Current (and recently finished) Research Projects.

Ecology and physiology of Fe-oxidizing bacteria (NASA/NSF)

Understanding the role that FeOB play in controlling rates of iron oxidation in natural systems and how they may influence the mineralogy of iron oxides.

Impact of Fe-oxidizing bacteria on biocorrosion of steel (ONR)

Understanding the role that marine Fe-oxidizing bacteria may play in corrosion of steel, either acting alone or in environmental consortia.

Evolution of the Zetaproteobacteria (NASA)

Discovery of this novel class of Proteobacteria associated with Fe-rich ecosystems has led us into studies about their evolution and the use of Fe(II) as an energy source

Development of a high resolution microbial mat sampler (NSF)

This is a collaborative project with scientists at the Woods Hole Oceanographic Institute to develop a new sampler for deep-sea microbial mats that can sample at sub-centimeter, and collect multiple independent samples.

Study of hydrothermal vent Fe-oxidizing microbial mat communities (NSF)

This is a collaborative project with colleagues at Western Washington University and the University of Delaware to investigate the functional and phylogenetic diversity of microbial iron mats at the Mid-Atlantic Ridge, Loihi Seamount, and the Mariana Forearc.

Investigation of microbial iron mats as biosignatures (NASA)

This is a collaborative project with colleagues at the University of Delaware to investigate how the textures of extant microbial iron mats and communities can be used to interpret ancient microbial fossils on Earth, and provide clues toward investigating the existence of such features on other planets.

Coastal marine iron cycling (NSF)

This is a collaborative project with colleagues at Harvard University aimed at understanding the role specific microbes may be playing in iron oxidation and cycling in coastal sediments, including establishing microcosms to study the process and microbial iron metabolism at extremely low oxygen concentrations.

Single cell transcriptomics (NASA)

The goal of this project is to develop techniques to follow gene expression in single bacterial cells using iron- oxidizing bacteria as a model system for studying these processes.

Importance of this work:

  1. FeOB play both nuisance and beneficial roles in human activities; they are major agents of biofouling and biocorrosion in industrial and domestic water distribution systems; they can aid in the removal of iron and other harmful metals and organics in water treatment systems.
  2. Iron oxides are very reactive minerals that have high sorption capacities for P, as well as Ar, Cd, Pb, U, and other metals.
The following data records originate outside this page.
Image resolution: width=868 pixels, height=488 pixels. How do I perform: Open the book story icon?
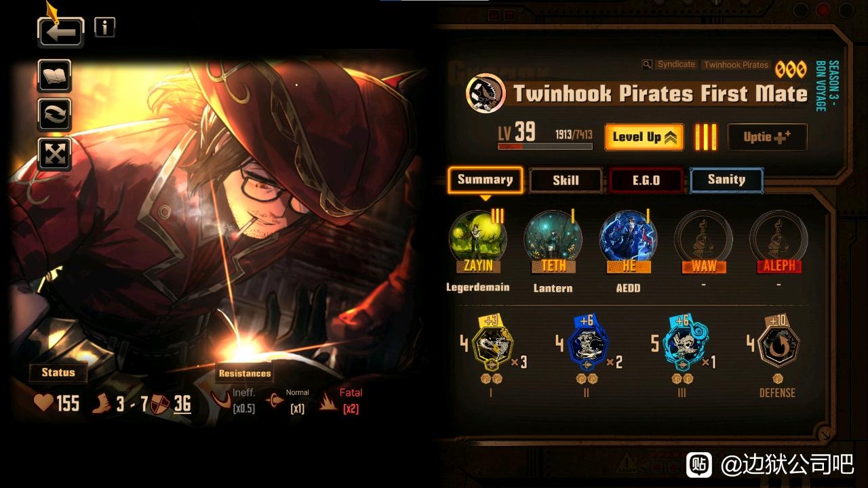(55, 75)
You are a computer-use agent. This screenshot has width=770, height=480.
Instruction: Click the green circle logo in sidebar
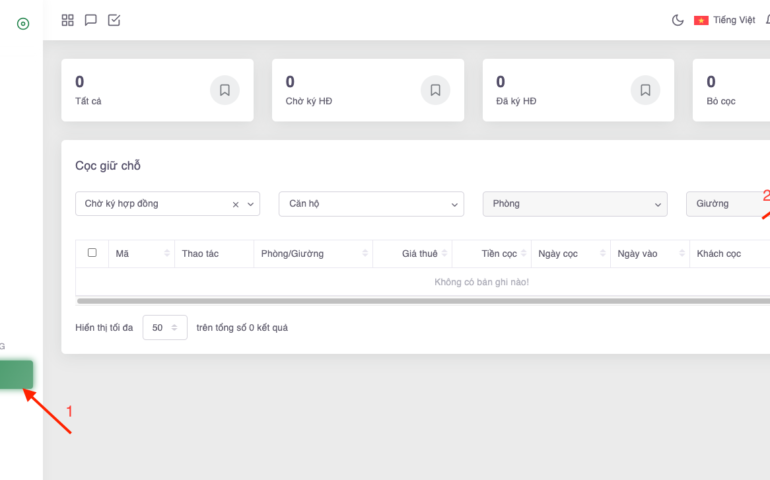[22, 23]
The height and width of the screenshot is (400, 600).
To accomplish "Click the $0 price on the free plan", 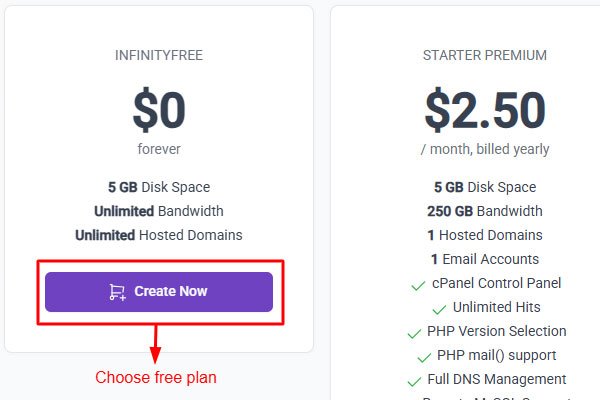I will coord(159,111).
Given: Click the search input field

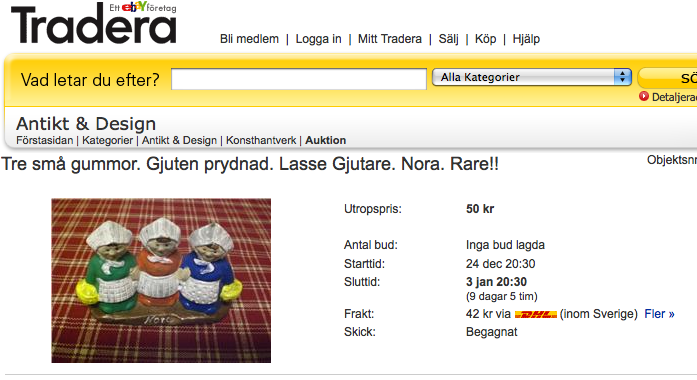Looking at the screenshot, I should pyautogui.click(x=299, y=79).
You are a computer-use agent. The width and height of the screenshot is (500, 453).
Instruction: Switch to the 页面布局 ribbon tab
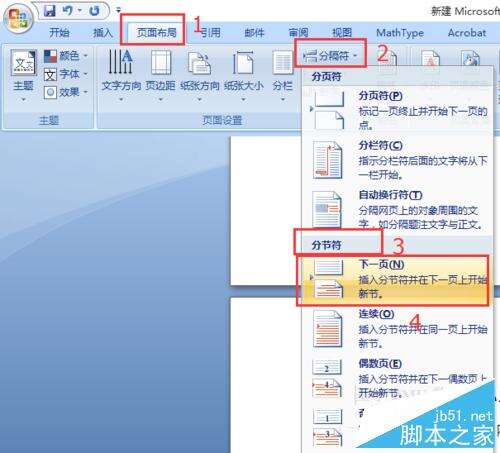[x=156, y=32]
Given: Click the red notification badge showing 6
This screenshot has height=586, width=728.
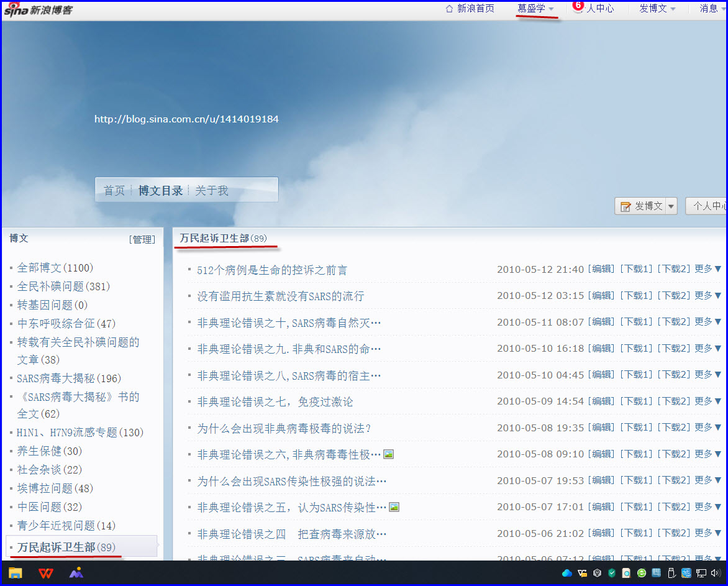Looking at the screenshot, I should pyautogui.click(x=578, y=5).
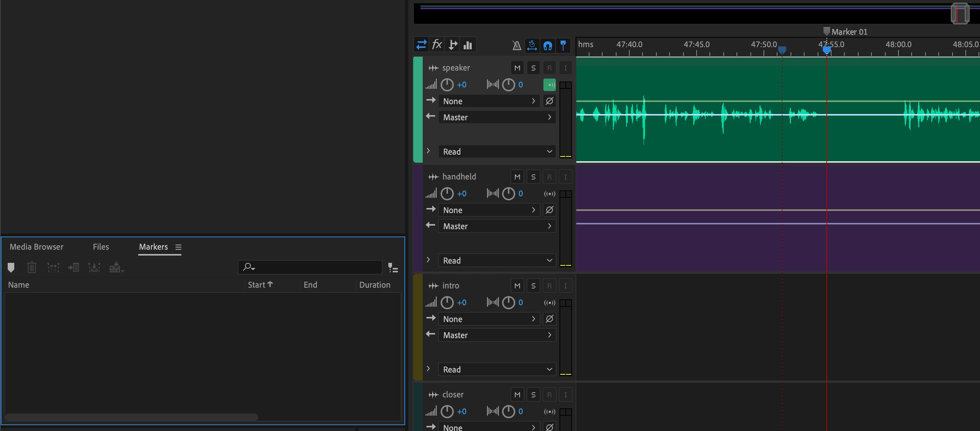
Task: Click the Marker 01 timeline marker
Action: click(826, 31)
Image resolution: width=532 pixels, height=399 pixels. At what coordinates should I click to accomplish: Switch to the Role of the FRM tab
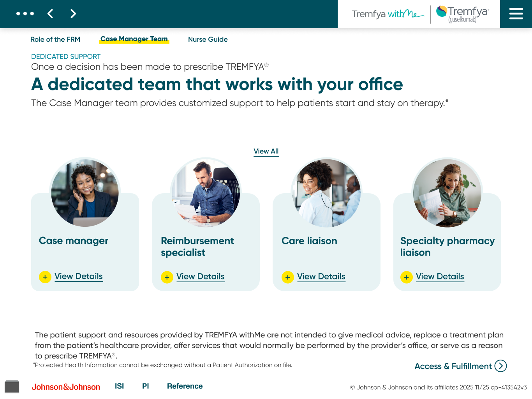[55, 39]
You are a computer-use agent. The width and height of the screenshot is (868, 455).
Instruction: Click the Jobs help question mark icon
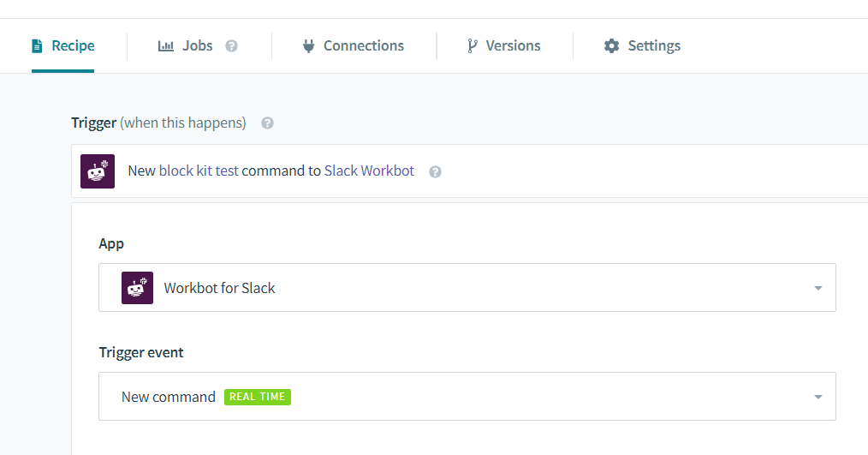[x=231, y=46]
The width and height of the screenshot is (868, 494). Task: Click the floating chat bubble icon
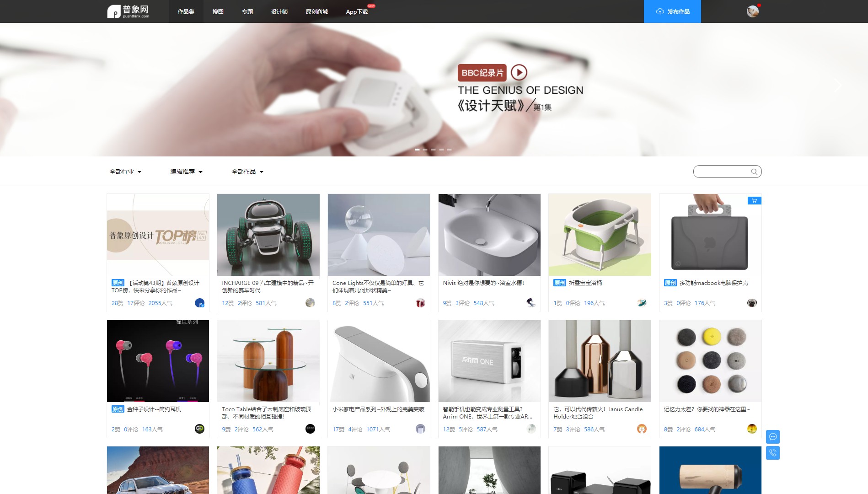click(772, 437)
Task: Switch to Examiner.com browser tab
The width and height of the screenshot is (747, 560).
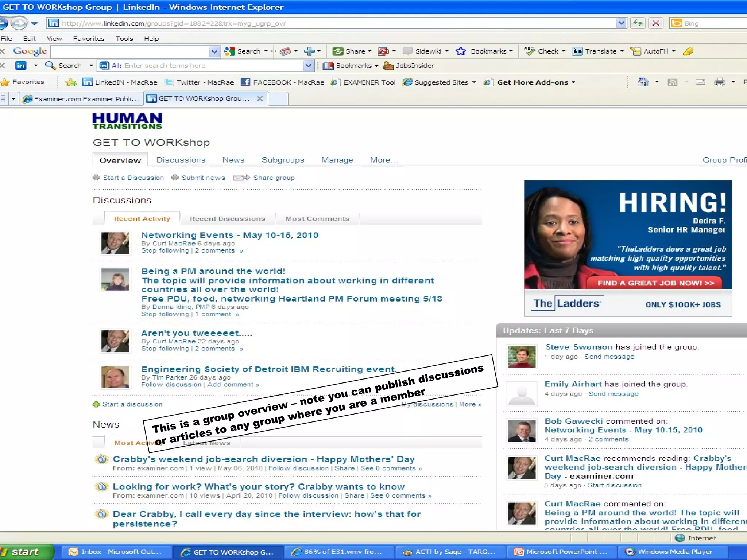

FeOB have a variety of ways of controlling the deposition of the Fe oxides that likely influence their reactivity. Many FeOB produce unique microstructures, commonly in the form of sheaths or stalks, composed of an organo-mineral matrix, that undoubtedly influences these interactions in unique ways.
  3. FeOB may have influenced the biogeochemistry of the early Earth through precipitation of iron oxides and the formation of banded iron formations (the world’s primary source of iron ore).
  4. Since iron is one of the most common elements in planetary composition, it is possible that iron-based metabolisms may have arisen on other planets, the study of extant FeOB on Earth can help us understand the types of habitats we should look for on other planets and what sort of biomarkers we might expect to find.
  5. The biochemical mechanism of iron oxidation is perhaps the most poorly understand of any major biogeochemical process. The work here will help elucidate the mechanism of extracellular electron transfer associated with conservation of energy from iron oxidation.
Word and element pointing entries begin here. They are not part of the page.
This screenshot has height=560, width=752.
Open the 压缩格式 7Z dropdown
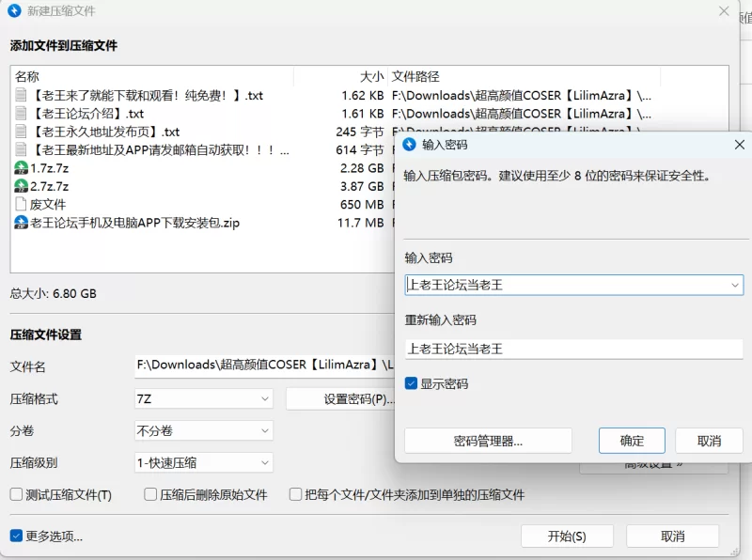[x=204, y=398]
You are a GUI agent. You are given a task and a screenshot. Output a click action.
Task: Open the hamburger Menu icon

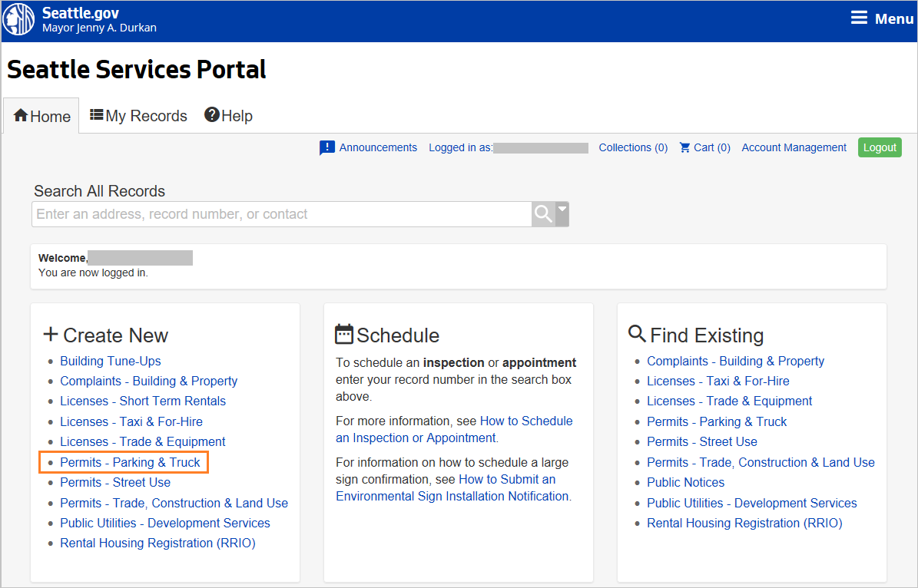[858, 17]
Coastal Iron Cycling (NSF)

This project is focused on gaining a better understanding of the role bacteria play in cycling of iron in coastal sediments. Our supposition is that Fe-oxidation is an overlooked metabolism in many coastal sediments, and that marine Fe-oxidizing bacteria, especially the Zetaproteobacteria, could play an important role in this process.

Many sediments are rich in iron, often in the form of iron sulfides, and geochemists typically find significant concentrations of Fe(II) in pore-waters. Iron oxides themselves, an indicator of Fe-oxidizing activity, are generally not observed; however in areas of bioturbation, iron-oxide encrusted worm burrows can be common. Furthermore, it's possible there is a tight balance between oxidation and reduction of iron, so oxide deposition is rapidly depleted through reduction. One of our goals is to understand these processes to gain a better appreciation for the role of microbes in marine sedimentary iron cycling. This is important in terms of understanding the microbial ecology of sedimentary ecosystems, and because iron is an important micro-nutrient in the ocean that can often becoming limiting, thereby effecting primary productivity.

As processes like climate change alter the dynamics of marine ecosystems it is important to understand how linkages between microbial ecology and benthic ecology could ultimately impact planetary processes like primary production.

Another aspect of this project is to understand more about the physiology of Fe-oxidizing bacteria and how they can grow at very low oxygen levels. We believe this is their preferred habitat, but have little knowledge of the specific adaptations they have developed for this lifestyle. This is a collaborative project with Pete Girguis and Dave Johnston at Harvard.